Search the entries for the word "computer". Copy every line that holds it.

Data: Begin

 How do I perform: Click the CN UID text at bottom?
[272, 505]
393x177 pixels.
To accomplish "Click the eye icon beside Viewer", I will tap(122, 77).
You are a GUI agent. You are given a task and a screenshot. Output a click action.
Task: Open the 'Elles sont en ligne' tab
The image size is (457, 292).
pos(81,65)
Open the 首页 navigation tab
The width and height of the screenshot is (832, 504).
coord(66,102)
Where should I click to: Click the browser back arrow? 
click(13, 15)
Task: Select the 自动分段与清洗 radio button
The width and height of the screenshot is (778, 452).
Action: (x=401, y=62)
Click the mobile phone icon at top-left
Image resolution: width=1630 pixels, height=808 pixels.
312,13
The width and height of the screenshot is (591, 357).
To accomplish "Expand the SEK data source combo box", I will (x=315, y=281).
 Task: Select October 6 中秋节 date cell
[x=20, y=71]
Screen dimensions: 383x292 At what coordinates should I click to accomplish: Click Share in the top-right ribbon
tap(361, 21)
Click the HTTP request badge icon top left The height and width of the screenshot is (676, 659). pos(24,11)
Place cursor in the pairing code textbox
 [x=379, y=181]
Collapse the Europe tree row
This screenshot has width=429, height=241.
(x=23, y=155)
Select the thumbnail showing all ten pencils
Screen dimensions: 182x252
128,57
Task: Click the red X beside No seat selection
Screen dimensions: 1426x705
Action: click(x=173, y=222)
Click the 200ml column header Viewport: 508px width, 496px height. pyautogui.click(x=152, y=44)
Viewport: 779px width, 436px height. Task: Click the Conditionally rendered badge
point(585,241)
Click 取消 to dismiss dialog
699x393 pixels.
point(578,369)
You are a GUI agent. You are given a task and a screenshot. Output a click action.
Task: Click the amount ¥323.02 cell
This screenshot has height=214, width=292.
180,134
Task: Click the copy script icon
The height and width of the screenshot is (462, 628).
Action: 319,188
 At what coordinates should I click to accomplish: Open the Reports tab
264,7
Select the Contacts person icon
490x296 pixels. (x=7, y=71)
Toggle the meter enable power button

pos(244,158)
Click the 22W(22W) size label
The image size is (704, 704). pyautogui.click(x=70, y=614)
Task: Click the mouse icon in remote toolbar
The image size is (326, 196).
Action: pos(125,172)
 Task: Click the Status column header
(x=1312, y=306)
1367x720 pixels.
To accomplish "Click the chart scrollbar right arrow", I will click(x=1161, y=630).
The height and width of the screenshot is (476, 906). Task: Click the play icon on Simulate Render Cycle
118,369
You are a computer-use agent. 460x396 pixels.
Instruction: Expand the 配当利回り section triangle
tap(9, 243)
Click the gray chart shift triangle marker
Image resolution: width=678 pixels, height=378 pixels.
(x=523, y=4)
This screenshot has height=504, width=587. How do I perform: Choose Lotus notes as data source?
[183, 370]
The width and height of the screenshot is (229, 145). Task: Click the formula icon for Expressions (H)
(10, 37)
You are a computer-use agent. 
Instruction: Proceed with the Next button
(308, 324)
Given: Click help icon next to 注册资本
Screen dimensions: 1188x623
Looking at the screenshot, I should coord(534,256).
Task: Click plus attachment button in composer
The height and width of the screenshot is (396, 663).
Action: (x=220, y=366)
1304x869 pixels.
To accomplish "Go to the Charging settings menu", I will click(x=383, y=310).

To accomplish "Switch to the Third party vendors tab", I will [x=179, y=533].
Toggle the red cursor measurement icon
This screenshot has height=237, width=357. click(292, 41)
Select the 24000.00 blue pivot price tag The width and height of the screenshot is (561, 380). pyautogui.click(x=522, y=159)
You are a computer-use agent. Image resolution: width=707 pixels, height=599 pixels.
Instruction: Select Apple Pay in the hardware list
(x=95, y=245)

Data: End

# [Task solution]
You are a computer-use agent. 460x396 pixels.
You are a computer-use agent. 
You are a computer-use agent. Image resolution: width=707 pixels, height=599 pixels.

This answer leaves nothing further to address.